• By Jason Kaye
  • Posted December 31, 2015

Saving Money Is Tough - Says Science.

Been stressing because you know saving money is really important but you struggle with it? Don't worry, you're not alone. There's a good reason for it. It's called the Endowment Effect. 

WHAT IS THE ENDOWMENT EFFECT? 

Let's start with a simple definition - The accountant's Wikipedia; "Investopedia," defines the Endowment Effect as: "A circumstance in which an individual values something which they already own MORE than something which they do not yet own. Sometimes referred to as divestiture aversion, the perceived greater value occurs merely because the individual possesses the object in question." Basically, if we were applying this theory to real life situations, I value my one Krispy Kreme original glazed doughnut MORE than the assorted six pack of chocolate krispy kremes I can have in a week, because my original glazed is here, in my hand, now? 

OK, got it. But what does that actually mean?  

BREAKING DOWN THE ENDOWMENT EFFECT: 

As Investopedia continues, there's an interesting psychology behind this theory - "A bird in the hand is worth two in the bush." This basically means that, it doesn't matter what the object is, it could be one of those crappy nail files from a Christmas cracker, or it could be financial inheritance from a dead relative (may they rest in peace)? Studies have shown repeatedly that people will value something that they already own more than a similar item they do not. Simple. 

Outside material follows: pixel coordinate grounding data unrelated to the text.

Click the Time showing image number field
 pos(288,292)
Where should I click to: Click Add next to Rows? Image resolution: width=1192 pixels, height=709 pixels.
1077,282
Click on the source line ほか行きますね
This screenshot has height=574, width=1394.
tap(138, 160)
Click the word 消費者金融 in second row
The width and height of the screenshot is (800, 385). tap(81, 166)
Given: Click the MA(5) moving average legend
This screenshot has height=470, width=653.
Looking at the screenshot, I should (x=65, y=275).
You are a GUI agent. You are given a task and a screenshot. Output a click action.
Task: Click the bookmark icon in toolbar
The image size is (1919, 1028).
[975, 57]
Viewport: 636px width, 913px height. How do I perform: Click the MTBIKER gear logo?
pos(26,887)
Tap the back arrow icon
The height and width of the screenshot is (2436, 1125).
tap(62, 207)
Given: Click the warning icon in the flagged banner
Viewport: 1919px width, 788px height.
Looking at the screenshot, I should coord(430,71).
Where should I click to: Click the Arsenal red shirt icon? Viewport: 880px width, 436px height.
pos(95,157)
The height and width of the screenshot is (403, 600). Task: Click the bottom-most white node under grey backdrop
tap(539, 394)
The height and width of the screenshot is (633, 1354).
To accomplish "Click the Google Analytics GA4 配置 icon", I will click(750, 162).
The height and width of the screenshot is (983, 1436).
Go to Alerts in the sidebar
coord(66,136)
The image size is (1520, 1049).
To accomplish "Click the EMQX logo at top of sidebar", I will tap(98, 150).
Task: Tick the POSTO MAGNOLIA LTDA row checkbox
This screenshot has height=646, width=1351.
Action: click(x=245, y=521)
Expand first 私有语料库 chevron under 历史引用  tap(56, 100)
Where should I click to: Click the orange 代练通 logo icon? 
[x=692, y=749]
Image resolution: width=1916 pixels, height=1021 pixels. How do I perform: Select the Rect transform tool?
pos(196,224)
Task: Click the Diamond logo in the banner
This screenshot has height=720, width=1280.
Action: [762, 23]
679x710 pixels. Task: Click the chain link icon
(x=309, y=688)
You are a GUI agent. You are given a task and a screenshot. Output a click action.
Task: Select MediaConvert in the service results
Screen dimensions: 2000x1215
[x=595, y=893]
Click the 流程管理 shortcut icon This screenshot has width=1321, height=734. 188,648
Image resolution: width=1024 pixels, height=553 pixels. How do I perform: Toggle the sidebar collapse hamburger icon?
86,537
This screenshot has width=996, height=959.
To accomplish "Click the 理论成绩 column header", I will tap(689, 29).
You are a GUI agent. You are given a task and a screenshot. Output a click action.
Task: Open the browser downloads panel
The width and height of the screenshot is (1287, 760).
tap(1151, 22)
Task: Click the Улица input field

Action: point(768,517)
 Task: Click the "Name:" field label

There's a well documented study that demonstrates this, whereby a professor in America taught a class of students on the Monday/Wednesday of a week, and a different class on the Tuesday/Thursday of a week. To the Monday and Wednesday students he gave a mug with the university logo on it, to the Tuesday and Thursday class he gave nothing. A few weeks later he asked the Monday and Wednesday class to put a price on the mug, and did the same for the Tuesday Thursday class. The results? Unsurprisingly, the Monday/Wednesday group valued the mug as significantly higher than the Tuesday/Thursday group. This is the best explanation and example of the endowment effect in action, and it makes sense. We are creatures of familiarity, we value what we have in the present, right here and now. It isn't natural for us to plan ahead and weigh things up based on a premise of "oh that'll be useful in a few years time" or "I'll need that in place for when I go on the round-the-world trip with my degenerate mates." Personally, I'm worried more about what I'm having for dinner and whether the 2016 Soundwave Festival is going to go ahead than any of that sort of stuff. The future will sort itself out. Right? Maybe. Maybe not. 

"OK, still got it. But how does understanding all of that help me?" 

OVERCOMING THE ENDOWMENT EFFECT: 

Like the krispy kreme and the crappy nail files from the christmas cracker, we value the money we have right here and right now. I don't know about you, but I'm sure I'm not over-egging the omelette when I say this can make it awfully difficult to save.  

But, thankfully, there are some really simple things that you can do to neutralise this subconscious frame of mind, the one that seems intent on living in the NOW, and start saving for an awesome life: 

  1. Save Often. The more often you do something, the more natural it becomes. The more natural it becomes, the easier it becomes. By saving often, you're training your brain to not subconsciously view putting money aside as some form of evil plot against your current self. And by taking it slowly, you're at far less risk of extreme behaviour which only serves to de-motivate you (crash dieting anyone?). 
  2. Save little amounts. Because you're now saving often, you only need to save little amounts. Think about it. If you set yourself a savings goal of $1,000 by next Christmas and planned to drop $250 in your savings account once every 3 months. Reckon you'll hit that target? But what if you could effortlessly put $20 in each week. Much easier. 
  3. Save without thinking about it. If the biggest issue with the Endowment Effect is the feeling that by setting money aside for future use you're somehow losing something now, take that out of the equation - by automatically saving (small amounts, often), you no longer have to think (stress) about starting something that you know (yes, you know it) will have life changing impacts. 

So now you understand why saving money is more difficult to put into practice than it should be. And now you and have some simple tools to do something about it. So I guess the only question that remains is - what are you saving for?